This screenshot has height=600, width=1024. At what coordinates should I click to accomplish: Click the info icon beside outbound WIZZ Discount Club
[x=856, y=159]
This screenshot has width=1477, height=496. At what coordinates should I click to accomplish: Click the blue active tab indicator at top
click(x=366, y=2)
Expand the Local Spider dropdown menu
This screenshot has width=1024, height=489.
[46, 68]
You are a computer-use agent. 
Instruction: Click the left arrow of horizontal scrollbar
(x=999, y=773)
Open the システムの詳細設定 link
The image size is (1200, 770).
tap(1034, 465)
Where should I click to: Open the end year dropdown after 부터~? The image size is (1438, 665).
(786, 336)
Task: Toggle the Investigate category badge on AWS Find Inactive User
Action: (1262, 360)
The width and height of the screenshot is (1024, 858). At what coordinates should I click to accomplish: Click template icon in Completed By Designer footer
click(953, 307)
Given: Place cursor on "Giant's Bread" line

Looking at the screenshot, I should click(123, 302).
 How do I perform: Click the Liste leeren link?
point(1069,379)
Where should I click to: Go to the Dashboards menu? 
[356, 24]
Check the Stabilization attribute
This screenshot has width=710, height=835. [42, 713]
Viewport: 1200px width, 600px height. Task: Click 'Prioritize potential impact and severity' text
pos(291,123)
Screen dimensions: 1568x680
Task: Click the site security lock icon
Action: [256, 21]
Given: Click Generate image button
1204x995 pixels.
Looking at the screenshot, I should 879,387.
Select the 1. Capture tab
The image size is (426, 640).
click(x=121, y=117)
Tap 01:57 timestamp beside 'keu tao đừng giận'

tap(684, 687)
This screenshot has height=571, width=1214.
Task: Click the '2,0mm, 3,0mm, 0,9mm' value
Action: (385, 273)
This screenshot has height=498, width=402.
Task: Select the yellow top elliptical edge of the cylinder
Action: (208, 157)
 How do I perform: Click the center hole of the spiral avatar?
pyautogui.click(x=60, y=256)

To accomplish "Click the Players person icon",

*Exercise requirements*. Please quote everything from the line containing "Where should I click to: Open" down to the final line, reproducing each line without any change.

*Written response*.
Where should I click to: Open the end year dropdown after 부터~? The image size is (1438, 665).
(786, 336)
Task: Toggle the Investigate category badge on AWS Find Inactive User
Action: (1262, 360)
The width and height of the screenshot is (1024, 858). At what coordinates should I click to accomplish: Click template icon in Completed By Designer footer
click(953, 307)
Given: Place cursor on "Giant's Bread" line

Looking at the screenshot, I should click(123, 302).
 How do I perform: Click the Liste leeren link?
point(1069,379)
Where should I click to: Go to the Dashboards menu? 
[356, 24]
Check the Stabilization attribute
This screenshot has width=710, height=835. [42, 713]
Viewport: 1200px width, 600px height. Task: Click 'Prioritize potential impact and severity' text
pos(291,123)
Screen dimensions: 1568x680
Task: Click the site security lock icon
Action: [256, 21]
Given: Click Generate image button
1204x995 pixels.
Looking at the screenshot, I should 879,387.
Select the 1. Capture tab
The image size is (426, 640).
click(x=121, y=117)
Tap 01:57 timestamp beside 'keu tao đừng giận'

tap(684, 687)
This screenshot has height=571, width=1214.
Task: Click the '2,0mm, 3,0mm, 0,9mm' value
Action: (385, 273)
This screenshot has height=498, width=402.
Task: Select the yellow top elliptical edge of the cylinder
Action: (208, 157)
 How do I perform: Click the center hole of the spiral avatar?
pyautogui.click(x=60, y=256)

To accomplish "Click the Players person icon",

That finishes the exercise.